Ainsi, les acteurs dont l’expérience carcérale élargie tend à être combative se tiennent à distance des autres familles en raison de leur passivité. Cependant, une forte solidarité s’observent entre « proches de détenus politiques » au nom du partage d’une même idéologie comme nous l’avons présenté dans le chapitre 4.

Au total, la troisième manière de vivre l’expérience carcérale élargie, et la moins fréquente, recouvre trois spécificités. D’abord l’expérience n’est pas perçue comme destructrice de son identité personnelle : les proches neutralisent le stigmate associé à leur statut et travaillent à la restauration de leur image sociale. Plus largement, ils désirent modifier le regard que la société porte sur les prisons, les détenus et leurs proches.
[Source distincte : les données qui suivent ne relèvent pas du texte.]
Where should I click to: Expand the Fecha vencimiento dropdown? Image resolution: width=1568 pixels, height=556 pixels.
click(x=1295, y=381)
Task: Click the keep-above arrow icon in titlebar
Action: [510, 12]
Ensuite, l’expérience, qui s’inscrit dans la continuité de leur parcours de vie, est définie comme une situation de lutte, les acteurs étant engagés dans plusieurs combats. Enfin, elle est marquée par l’attitude de protestation, ces proches souhaitant faire entendre leur voix.

L’expérience carcérale élargie combative s’observe rarement en début d’expérience carcérale élargie à l’exception des personnes issues de milieu plutôt favorisé qui sont convaincues de l’innocence de leur proche. Par ailleurs, les femmes ayant rencontré leur partenaire alors qu’il était incarcéré éprouvent souvent l’expérience selon cette modalité. Ajoutons que si l’expérience combative est souvent vécue après que les acteurs aient éprouvés l’expérience carcérale élargie de manière dévastatrice ou/et retournée, il est rare qu’ils évoluent vers d’autres modalités de vécus de l’épreuve une fois que leur comportement tend à être combatif.